Your assignment:
A complete answer lists every line of the material where the string "desktop" occurs.

Data extracts:
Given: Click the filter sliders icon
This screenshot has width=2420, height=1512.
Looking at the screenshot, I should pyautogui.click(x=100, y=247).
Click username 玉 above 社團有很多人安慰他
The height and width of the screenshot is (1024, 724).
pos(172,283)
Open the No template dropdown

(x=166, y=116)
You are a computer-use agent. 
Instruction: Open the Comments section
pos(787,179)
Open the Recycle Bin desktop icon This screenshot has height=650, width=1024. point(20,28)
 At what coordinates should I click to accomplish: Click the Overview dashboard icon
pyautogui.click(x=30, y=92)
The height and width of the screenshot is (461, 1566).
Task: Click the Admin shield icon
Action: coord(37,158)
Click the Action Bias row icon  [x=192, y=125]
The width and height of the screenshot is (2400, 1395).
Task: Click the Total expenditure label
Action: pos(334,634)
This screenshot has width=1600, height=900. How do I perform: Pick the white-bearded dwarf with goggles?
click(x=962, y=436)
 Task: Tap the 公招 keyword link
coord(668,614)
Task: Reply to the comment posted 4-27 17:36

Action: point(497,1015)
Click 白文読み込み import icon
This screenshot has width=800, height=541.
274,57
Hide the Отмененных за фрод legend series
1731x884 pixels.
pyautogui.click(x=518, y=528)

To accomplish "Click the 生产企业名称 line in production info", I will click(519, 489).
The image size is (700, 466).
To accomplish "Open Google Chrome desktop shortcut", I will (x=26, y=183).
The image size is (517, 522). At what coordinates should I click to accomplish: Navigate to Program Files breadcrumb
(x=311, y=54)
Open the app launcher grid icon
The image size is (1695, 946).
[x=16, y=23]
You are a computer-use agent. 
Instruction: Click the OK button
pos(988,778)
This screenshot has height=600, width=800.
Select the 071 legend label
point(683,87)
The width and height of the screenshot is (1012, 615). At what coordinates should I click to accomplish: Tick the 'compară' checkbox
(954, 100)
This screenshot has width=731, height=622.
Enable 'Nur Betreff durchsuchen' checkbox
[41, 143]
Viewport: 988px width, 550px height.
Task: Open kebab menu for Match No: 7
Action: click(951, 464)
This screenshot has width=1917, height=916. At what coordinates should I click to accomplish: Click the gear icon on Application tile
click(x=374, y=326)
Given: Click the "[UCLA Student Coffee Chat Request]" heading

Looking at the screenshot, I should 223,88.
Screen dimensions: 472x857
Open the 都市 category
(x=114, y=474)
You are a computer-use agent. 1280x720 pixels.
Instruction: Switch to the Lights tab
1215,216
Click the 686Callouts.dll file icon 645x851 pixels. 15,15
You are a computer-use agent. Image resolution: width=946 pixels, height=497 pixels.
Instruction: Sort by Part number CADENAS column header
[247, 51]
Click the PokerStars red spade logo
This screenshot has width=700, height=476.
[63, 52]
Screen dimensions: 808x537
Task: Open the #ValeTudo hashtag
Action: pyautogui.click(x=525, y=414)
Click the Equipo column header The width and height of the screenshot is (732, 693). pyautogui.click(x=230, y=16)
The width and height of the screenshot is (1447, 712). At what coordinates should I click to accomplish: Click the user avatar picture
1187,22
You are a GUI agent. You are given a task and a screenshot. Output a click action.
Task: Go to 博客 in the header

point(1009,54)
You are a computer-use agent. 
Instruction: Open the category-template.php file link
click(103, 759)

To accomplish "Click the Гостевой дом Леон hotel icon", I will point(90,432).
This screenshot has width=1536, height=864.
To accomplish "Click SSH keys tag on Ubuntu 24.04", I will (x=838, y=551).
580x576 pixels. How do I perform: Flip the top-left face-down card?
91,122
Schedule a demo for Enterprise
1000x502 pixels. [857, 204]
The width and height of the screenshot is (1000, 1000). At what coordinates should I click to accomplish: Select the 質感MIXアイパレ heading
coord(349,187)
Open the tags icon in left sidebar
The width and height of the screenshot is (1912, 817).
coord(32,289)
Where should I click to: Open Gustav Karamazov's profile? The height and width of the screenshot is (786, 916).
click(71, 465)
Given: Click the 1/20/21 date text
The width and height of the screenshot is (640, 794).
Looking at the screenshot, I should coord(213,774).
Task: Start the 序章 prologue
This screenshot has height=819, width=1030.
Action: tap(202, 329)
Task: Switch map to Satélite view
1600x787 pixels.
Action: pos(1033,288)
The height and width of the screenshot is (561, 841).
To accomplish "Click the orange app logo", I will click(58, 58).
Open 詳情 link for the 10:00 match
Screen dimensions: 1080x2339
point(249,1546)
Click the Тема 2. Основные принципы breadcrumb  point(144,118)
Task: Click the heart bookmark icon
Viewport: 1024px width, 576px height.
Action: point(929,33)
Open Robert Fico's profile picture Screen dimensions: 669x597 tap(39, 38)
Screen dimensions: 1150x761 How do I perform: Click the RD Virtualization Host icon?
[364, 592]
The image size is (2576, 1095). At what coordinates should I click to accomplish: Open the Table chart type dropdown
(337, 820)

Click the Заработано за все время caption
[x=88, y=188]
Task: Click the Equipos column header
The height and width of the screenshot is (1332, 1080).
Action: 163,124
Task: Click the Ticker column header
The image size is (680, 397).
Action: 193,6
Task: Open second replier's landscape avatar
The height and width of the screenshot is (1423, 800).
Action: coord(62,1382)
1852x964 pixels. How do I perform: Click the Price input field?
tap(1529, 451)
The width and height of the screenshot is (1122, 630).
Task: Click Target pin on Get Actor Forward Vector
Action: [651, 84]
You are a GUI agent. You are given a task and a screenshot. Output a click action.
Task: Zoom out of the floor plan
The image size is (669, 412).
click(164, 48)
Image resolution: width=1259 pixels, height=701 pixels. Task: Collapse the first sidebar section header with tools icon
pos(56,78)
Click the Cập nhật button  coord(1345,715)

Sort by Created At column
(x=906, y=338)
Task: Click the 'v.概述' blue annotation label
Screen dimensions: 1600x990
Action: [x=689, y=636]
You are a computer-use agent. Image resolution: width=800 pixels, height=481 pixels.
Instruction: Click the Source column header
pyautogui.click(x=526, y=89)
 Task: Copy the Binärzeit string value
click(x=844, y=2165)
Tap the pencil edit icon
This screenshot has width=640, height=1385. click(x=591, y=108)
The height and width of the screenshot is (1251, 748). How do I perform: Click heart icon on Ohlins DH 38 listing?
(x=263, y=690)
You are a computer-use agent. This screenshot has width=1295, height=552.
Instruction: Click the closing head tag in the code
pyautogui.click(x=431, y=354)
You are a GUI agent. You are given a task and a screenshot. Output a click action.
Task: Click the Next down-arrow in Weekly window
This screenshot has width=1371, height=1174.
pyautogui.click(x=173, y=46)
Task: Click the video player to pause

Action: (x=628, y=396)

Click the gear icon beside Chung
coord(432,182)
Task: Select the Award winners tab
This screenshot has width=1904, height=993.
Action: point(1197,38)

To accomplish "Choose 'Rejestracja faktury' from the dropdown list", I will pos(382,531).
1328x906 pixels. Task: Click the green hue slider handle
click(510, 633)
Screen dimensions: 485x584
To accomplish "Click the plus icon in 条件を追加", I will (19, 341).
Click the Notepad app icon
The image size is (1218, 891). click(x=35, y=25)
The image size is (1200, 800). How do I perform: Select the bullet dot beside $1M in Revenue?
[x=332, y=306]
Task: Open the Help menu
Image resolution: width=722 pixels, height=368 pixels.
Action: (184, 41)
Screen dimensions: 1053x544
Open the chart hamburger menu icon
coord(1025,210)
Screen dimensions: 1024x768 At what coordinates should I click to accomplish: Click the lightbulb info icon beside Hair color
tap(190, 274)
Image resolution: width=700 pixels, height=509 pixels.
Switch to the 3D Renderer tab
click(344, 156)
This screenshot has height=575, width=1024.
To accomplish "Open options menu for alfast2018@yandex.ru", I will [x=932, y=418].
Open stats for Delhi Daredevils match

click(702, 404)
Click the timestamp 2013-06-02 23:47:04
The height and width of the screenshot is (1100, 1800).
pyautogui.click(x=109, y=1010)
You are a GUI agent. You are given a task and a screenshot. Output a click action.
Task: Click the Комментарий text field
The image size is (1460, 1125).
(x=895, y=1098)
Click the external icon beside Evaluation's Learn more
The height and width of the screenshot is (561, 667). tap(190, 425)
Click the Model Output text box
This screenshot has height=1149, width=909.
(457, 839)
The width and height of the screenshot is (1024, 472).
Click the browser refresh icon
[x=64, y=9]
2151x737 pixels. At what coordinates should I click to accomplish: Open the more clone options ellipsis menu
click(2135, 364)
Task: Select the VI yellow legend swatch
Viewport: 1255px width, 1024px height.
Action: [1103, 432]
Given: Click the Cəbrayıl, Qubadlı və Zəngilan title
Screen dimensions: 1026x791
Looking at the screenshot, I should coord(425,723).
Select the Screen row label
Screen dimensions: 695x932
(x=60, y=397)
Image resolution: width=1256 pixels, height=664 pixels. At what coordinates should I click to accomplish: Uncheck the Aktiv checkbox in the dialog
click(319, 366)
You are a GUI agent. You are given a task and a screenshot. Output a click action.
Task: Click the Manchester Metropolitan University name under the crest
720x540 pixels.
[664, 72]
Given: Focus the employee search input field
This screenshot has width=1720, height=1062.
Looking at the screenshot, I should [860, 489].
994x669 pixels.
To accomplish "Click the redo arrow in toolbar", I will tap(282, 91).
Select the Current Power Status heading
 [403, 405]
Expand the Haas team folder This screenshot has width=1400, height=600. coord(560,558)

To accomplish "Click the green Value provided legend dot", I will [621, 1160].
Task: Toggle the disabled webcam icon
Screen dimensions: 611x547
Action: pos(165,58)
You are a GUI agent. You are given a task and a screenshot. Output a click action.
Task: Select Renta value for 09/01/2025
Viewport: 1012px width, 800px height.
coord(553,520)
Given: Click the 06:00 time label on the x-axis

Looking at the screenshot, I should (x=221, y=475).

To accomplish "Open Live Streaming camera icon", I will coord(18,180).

Result of the task:
Open the Recycle Bin desktop icon This screenshot has height=650, width=1024. point(20,28)
To accomplish "Open Google Chrome desktop shortcut", I will (x=26, y=183).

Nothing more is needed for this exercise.